* BRIEF
Among the entries below, find the lines with the word "header" and copy them.

* DATASET EXTRACT
::::::::::

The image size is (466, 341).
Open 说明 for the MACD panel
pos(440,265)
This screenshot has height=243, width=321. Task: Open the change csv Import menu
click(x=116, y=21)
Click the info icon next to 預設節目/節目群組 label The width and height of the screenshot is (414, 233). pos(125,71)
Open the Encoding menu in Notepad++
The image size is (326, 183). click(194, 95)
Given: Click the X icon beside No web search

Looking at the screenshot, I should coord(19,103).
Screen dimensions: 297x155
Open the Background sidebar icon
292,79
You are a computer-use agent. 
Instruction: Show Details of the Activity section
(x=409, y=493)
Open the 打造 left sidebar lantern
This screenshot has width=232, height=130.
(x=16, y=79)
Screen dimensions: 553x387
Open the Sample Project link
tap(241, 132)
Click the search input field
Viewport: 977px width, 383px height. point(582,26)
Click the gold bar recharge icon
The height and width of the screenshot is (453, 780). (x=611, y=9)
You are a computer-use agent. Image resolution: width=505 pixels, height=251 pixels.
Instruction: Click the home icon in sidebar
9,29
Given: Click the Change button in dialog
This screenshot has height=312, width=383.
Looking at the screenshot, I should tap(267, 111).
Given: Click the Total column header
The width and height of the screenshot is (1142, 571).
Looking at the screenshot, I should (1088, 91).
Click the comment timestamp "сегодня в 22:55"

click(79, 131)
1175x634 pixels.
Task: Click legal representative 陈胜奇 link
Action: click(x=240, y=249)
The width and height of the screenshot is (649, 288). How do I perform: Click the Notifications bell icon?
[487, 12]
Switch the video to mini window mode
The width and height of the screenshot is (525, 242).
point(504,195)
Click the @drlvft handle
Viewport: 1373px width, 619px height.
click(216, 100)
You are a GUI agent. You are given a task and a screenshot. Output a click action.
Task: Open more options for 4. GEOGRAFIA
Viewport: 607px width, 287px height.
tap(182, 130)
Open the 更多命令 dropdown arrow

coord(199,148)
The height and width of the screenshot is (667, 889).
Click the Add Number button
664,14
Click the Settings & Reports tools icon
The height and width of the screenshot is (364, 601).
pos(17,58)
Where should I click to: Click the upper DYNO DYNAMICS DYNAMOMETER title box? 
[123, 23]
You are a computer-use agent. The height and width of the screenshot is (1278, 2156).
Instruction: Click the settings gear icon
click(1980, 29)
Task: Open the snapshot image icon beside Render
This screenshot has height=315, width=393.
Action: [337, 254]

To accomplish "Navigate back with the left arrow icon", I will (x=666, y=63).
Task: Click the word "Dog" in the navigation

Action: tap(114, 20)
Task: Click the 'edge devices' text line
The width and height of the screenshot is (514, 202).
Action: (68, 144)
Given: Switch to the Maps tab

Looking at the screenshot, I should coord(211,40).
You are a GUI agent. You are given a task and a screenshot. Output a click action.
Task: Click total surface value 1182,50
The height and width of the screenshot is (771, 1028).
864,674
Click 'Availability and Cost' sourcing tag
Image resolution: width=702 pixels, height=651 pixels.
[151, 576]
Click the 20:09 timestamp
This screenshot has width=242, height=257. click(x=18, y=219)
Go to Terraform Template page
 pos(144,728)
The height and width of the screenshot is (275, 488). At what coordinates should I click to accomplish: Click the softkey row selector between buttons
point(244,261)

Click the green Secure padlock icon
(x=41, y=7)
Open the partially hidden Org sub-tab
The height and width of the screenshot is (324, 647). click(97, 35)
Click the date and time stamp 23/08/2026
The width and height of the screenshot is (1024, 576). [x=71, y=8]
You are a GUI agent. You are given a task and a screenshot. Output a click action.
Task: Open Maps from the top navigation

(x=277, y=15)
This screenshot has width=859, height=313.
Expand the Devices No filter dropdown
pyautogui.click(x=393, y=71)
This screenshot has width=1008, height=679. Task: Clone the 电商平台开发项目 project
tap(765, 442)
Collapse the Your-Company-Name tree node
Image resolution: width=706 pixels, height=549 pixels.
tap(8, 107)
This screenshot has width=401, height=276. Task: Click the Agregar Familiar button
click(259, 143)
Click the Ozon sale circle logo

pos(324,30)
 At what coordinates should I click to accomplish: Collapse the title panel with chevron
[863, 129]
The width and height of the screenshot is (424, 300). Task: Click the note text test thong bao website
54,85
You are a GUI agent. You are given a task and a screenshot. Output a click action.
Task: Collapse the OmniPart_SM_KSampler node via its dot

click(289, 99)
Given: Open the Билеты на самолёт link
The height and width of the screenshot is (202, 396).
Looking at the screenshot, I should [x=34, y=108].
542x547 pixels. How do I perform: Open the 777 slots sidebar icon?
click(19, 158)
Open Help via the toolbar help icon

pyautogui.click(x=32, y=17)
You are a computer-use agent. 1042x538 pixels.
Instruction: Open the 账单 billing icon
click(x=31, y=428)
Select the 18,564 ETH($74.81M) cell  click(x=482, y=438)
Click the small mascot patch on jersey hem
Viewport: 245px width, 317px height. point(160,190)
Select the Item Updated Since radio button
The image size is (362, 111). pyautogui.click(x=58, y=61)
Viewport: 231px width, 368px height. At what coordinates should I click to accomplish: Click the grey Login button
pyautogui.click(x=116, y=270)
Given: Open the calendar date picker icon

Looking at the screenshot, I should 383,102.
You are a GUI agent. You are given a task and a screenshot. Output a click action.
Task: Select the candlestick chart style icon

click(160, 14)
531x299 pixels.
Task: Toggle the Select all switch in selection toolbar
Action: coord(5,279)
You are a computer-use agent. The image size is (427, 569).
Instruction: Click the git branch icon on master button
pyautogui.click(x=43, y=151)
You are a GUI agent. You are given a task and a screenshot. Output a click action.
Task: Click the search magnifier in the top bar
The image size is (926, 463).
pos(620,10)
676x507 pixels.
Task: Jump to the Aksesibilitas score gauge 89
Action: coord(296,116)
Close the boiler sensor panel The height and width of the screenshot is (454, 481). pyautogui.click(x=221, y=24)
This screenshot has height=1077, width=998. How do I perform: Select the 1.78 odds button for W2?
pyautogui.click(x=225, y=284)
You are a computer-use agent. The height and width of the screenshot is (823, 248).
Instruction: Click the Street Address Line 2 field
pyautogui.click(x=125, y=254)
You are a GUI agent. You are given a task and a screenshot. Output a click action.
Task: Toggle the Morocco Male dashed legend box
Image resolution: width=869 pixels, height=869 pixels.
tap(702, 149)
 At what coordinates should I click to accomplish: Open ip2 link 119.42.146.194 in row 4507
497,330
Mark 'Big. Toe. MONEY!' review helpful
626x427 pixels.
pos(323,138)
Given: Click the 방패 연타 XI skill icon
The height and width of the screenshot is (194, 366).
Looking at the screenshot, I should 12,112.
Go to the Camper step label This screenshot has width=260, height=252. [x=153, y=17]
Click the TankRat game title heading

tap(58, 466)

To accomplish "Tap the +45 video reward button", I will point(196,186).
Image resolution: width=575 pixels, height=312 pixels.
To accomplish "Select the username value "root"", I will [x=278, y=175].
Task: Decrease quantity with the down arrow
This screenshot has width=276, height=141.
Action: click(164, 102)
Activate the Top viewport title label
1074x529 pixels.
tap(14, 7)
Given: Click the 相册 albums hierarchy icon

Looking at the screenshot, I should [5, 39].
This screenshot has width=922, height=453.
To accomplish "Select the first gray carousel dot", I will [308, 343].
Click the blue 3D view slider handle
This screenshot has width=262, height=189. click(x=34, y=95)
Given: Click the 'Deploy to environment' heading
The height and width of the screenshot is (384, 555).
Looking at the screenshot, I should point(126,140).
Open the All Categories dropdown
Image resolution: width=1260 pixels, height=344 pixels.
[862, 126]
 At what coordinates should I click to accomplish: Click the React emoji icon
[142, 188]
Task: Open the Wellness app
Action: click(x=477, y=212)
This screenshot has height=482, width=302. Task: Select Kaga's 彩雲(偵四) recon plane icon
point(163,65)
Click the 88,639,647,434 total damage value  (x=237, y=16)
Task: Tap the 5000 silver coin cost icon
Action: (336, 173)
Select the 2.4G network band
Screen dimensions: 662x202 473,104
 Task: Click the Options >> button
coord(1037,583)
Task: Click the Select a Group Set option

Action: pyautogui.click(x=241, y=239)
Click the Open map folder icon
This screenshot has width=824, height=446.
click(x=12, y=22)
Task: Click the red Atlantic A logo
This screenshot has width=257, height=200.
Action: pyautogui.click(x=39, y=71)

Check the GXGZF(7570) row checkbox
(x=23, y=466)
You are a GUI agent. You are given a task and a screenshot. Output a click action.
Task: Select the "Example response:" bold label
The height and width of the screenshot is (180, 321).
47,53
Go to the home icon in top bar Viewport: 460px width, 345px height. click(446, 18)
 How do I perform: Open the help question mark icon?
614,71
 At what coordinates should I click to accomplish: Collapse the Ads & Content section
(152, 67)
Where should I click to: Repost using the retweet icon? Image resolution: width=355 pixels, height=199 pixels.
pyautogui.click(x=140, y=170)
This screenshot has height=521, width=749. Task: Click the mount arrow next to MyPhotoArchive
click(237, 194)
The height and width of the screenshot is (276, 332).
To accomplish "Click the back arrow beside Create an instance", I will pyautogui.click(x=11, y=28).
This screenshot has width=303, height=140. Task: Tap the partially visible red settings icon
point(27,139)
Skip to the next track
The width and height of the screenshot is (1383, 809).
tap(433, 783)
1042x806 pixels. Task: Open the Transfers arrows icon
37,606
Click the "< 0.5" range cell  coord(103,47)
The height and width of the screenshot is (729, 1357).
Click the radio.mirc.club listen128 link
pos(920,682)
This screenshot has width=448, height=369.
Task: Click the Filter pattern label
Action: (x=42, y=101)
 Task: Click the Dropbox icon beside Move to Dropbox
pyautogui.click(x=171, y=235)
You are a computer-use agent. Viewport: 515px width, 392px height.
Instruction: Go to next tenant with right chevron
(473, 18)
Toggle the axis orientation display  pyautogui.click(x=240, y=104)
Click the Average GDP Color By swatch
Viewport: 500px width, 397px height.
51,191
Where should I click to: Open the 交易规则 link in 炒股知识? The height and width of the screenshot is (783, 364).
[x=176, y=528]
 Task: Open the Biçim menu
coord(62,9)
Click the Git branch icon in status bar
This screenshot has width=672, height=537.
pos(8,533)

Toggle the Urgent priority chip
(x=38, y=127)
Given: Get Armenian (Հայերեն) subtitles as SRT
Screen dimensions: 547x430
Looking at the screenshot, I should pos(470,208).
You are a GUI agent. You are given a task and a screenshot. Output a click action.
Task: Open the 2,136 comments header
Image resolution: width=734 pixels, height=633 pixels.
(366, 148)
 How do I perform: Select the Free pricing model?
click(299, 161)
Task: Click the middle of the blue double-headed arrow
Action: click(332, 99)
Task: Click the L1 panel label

::::::::::

* RESPONSE BELOW
Given: Click the Total column header
Task: Open the 2,136 comments header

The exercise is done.